Paddy recently moved to Victoria to help her mother recover from a serious accident. Her mother’s unpredictable recovery meant getting a job was out of the question. Fortunately, Paddy has an unquenchable entrepreneurial spirit that has always allowed her to land on her feet.
“I was a competitive figure skater,” she says. “Figure skating teaches you the fine art of falling and dusting yourself off because the show must go on.”
This spirit first awoke with Paddy realizing she could make a healthy income at a young age by coaching figure skating - that is, if she excelled. In those days, a professional skater had to align herself with a skating club and it was up to her to attract young skaters to coach. Paddy worked hard. Every day, she skated eight hours, followed with schedule that alternated between gymnastics or yoga and finished with 50 laps in the pool. Her work paid off when she turned professional as a top-qualified triple gold medallist.
But there were setbacks. She was known as the skater in the senior women’s division who wore a hockey helmet because she suffered a severe head injury that many thought would end her career. She didn’t let it stop her. She talked her doctors and her mother into letting her continue.
“My mom found me a really cute leather hockey helmet and I entered a competition. It was covered in the same fabric as my skating dress, which was pink with pearls. I competed in my first senior year with a hockey helmet on.”
Turning professional, Paddy’s reputation and tenacity was attracting many aspiring young figure skaters, and she did very well financially.
Unfortunately, after she endured all the pain and setbacks, Paddy was forced to retire in 1972 and missed the Olympics by a narrow margin because she suffered a second serious head injury and increased joint pain. It was a difficult, depressing time in Paddy’s life. She had to learn to walk and talk again.
“I realized the only way I was going to be able to get my life back was to set the bar really high. Otherwise, it wasn’t worth getting out of bed in the morning.”
She pined to go back to work and made it her goal. Her next entrepreneurial venture began because people started to ask about her story - how she began as a top-trained competitive figure skater and ended up completely disabled and started over again at 26 with little education.
After she told her story, she was inspired to join a Toastmasters group that met every Wednesday morning in Kitsilano. She lived in East Vancouver at that time.
“My body was very sick,” she says. “I had to train my body to get up, get dressed and go to work one day a week because I realized I had to somehow break the disabled moniker. I'd get about halfway down Granville Street when my body just capsized and I’d have to get off the bus, go into a back alley and vomit for 10 minutes.”

===

◆ Work order A ◆
According to the text about Paddy, in what year was she forced to retire from figure skating?
◆ Work order B ◆
Decide whether each statement agrees with the text about Paddy, answering yes or no and quoting the words that decide it: (i) Paddy skated eight hours every day. (ii) The fabric covering Paddy's hockey helmet was blue. (iii) The Toastmasters group Paddy joined met in Kitsilano.
◆ Work order C ◆
Translate this sentence from the text about Paddy into Spanish: "She talked her doctors and her mother into letting her continue."
None of the material plays any part in this work.

◆ Source data ◆
===

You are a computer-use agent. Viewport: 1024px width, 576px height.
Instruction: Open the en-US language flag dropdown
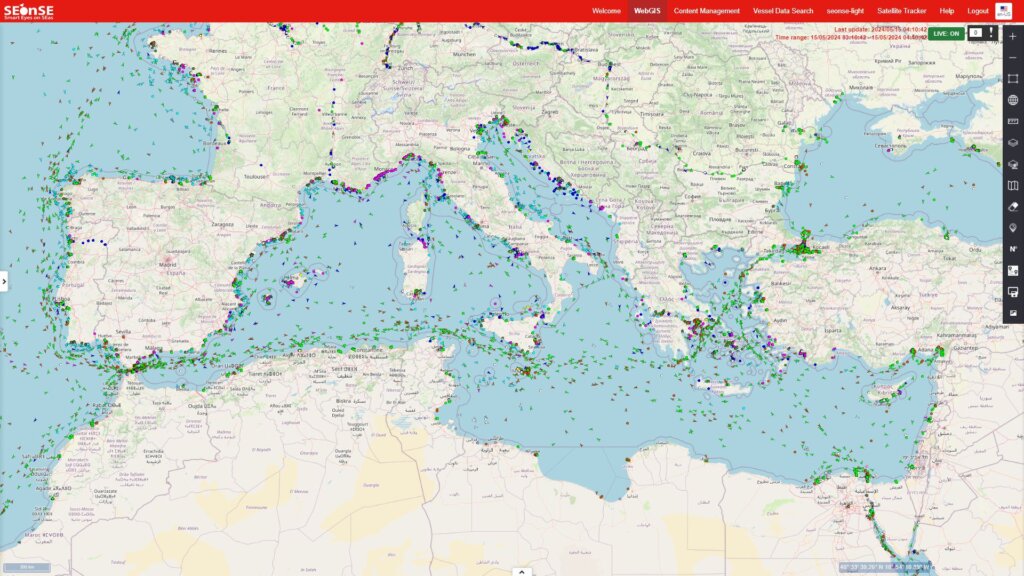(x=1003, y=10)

===

◆ Solution A ◆
1972

◆ Solution B ◆
(i) Yes: "Every day, she skated eight hours"
(ii) No: "It was covered in the same fabric as my skating dress, which was pink with pearls."
(iii) Yes: "a Toastmasters group that met every Wednesday morning in Kitsilano"

◆ Solution C ◆
Convenció a sus médicos y a su madre de que la dejaran continuar.